- **Problem statement**
Copy exactly the lines from the one containing "You are a computer-use" through the last line of the records below, including both, and leave out any pictures.

- **Dataset entries**
........

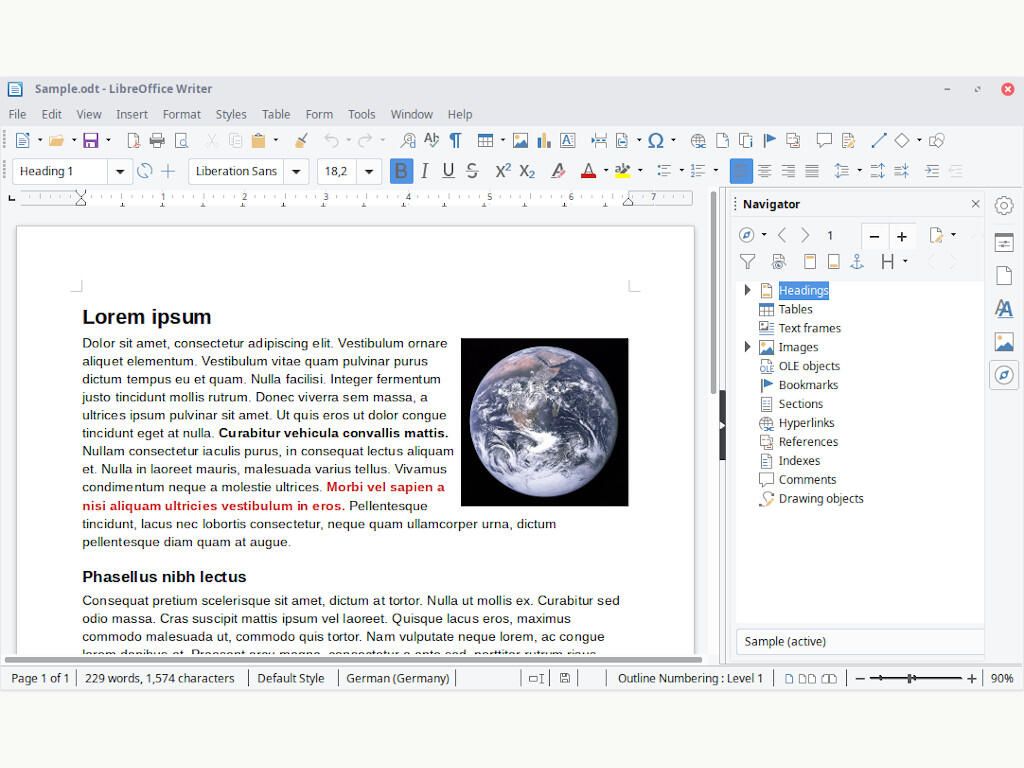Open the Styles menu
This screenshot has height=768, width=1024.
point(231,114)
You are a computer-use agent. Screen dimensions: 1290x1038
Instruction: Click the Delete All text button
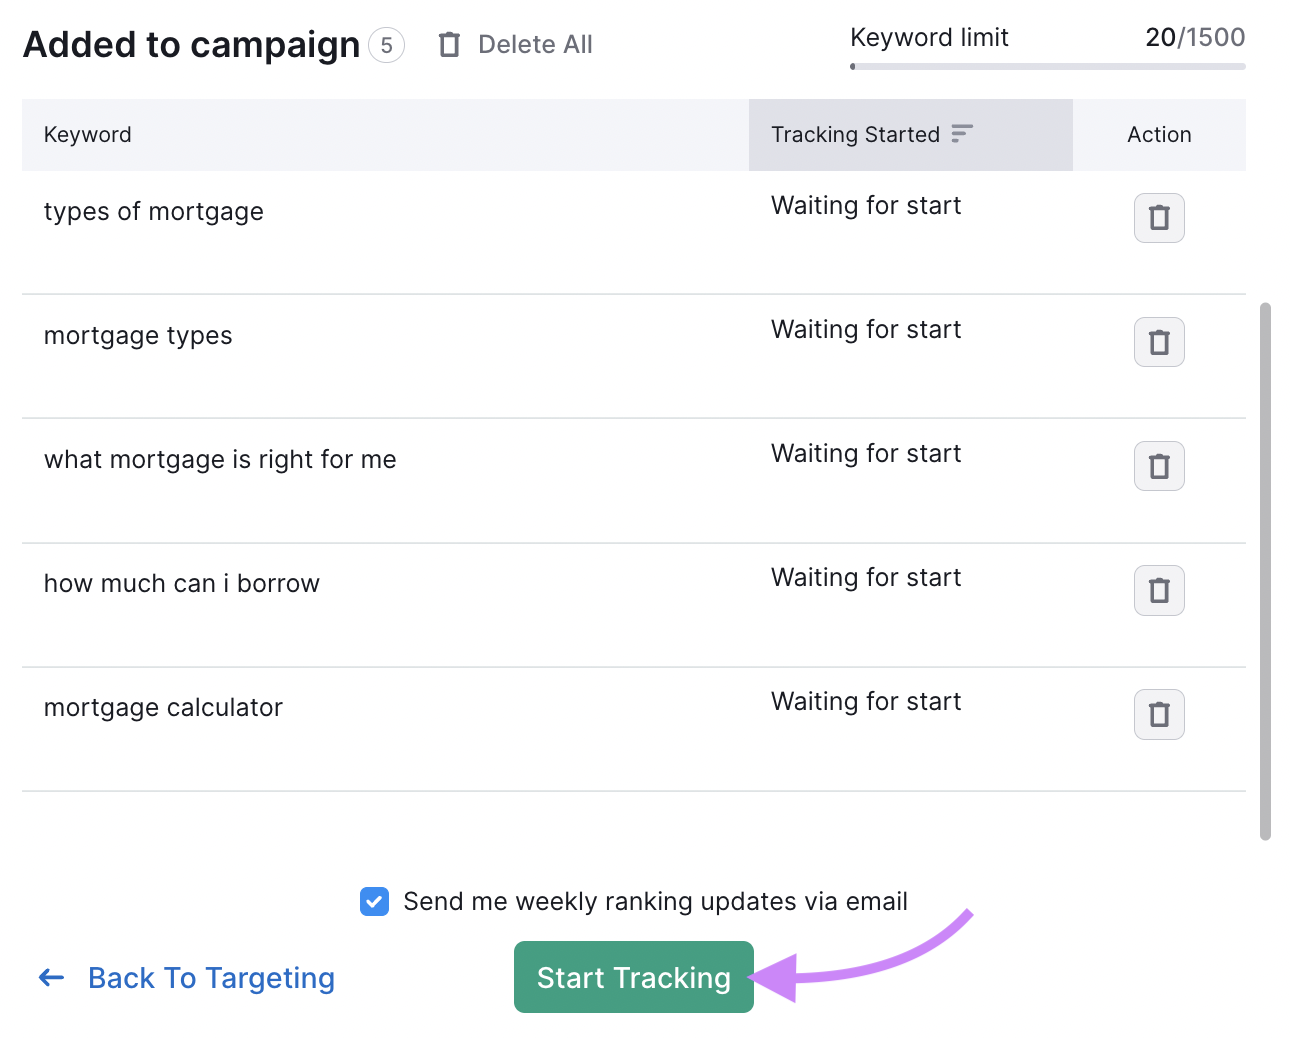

........

- **Task response**
You are a computer-use agent. Screen dimensions: 1290x1038
Instruction: Click the Delete All text button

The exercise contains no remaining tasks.